After a while I started to listen for the ring of the phone, which I could hear from my room. I wanted someone to call so that I could vent. Anyone at all. Michelle... Reid. Anyone. My life was falling apart. My mom even, even though I knew she was already at work. But the phone didn't ring. It didn't ring all night.
The silence was oppressing.
I felt like I was going insane. Especially when my clock hit 2 a.m. and I was still lying there staring at the ceiling.
Finally bodily need began to affect me and I hauled myself out of bed. I stumbled around the house for a bit, mostly aimlessly. I choked down some food, used the washroom. When I slumped back into bed about an hour later, I finally was able to fall into a fitful sleep.
That night I had the worse dream ever. I dreamt that Reid had... had Touched me. And had done other things as well. And I had Liked it. In fact I had liked it so much that I came all over myself a moment or so before I woke up.
When I woke up enough to realize what I had done, I sobbed into my pillow for a while, cursing the day that Reid had ever decided to save my life. Cursing the day I had ever decided to try to befriend him.
Cursing the day I somehow developed feeling for the guy... feelings that were so incredibly wrong...
Damn him anyway.

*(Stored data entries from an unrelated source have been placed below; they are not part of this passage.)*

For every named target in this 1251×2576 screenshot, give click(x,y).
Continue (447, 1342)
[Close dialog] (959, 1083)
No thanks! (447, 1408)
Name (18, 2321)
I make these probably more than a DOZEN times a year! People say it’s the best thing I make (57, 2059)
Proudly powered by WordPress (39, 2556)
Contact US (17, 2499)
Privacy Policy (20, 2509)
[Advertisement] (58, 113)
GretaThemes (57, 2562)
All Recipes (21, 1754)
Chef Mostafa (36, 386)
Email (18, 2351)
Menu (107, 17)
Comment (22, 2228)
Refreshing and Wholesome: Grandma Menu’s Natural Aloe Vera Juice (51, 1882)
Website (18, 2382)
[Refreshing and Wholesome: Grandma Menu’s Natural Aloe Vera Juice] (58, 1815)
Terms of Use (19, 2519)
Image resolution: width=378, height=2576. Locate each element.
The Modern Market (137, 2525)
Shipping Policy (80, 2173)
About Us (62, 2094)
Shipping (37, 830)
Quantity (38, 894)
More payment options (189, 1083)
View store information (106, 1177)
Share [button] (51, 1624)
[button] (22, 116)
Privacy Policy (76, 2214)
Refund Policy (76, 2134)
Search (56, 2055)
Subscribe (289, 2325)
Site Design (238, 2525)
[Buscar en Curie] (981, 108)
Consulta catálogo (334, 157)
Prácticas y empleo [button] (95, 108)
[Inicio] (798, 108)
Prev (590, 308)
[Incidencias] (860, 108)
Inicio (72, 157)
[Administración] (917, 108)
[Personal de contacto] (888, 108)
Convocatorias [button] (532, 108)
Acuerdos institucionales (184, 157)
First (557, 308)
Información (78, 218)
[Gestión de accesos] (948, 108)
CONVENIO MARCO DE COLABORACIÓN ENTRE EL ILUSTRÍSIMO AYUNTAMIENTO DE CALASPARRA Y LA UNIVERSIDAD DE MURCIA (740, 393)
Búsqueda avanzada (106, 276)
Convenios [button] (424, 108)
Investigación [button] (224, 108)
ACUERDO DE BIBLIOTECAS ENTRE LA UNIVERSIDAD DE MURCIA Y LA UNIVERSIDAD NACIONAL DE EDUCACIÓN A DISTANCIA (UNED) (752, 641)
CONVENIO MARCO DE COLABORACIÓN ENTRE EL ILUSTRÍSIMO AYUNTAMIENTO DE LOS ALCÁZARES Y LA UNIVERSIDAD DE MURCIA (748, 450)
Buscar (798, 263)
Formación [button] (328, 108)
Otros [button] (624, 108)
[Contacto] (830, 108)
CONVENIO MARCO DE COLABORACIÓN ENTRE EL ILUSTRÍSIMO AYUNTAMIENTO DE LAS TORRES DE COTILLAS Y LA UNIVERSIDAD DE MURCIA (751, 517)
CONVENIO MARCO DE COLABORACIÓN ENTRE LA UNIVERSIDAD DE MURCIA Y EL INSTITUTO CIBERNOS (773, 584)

How was I to know that my ignorant act of kindness would catch me like this, which was making me absolutely helpless?
I slept through school the next day. This didn't seem to faze my mom much, who mothered me a bit and gave me an ice pack for my eye, then left me alone when I asked her to. I didn't do much that day besides sleep and eat. Luckily my sleep that day was dreamless.
I seriously considered skipping school the next day as well, when I woke up at five in the morning way too awake to be tired anymore. Then, after I realized there was absolutely nothing for me to do at home I decided that that I was being stupid. Reid didn't know... how could he? My shame was my own. Not only that I was beginning to become antsy about the work I had already missed. And I also needed to make an appearance, despite the bruise covering half my face. Be strong.
I was determined as well.
I decided to do something while I paced around my room early that morning. I needed to do it. It would perhaps loose me a friend forever, but I needed to do it.
Just to know.
I was going to ask Michelle to go out with me.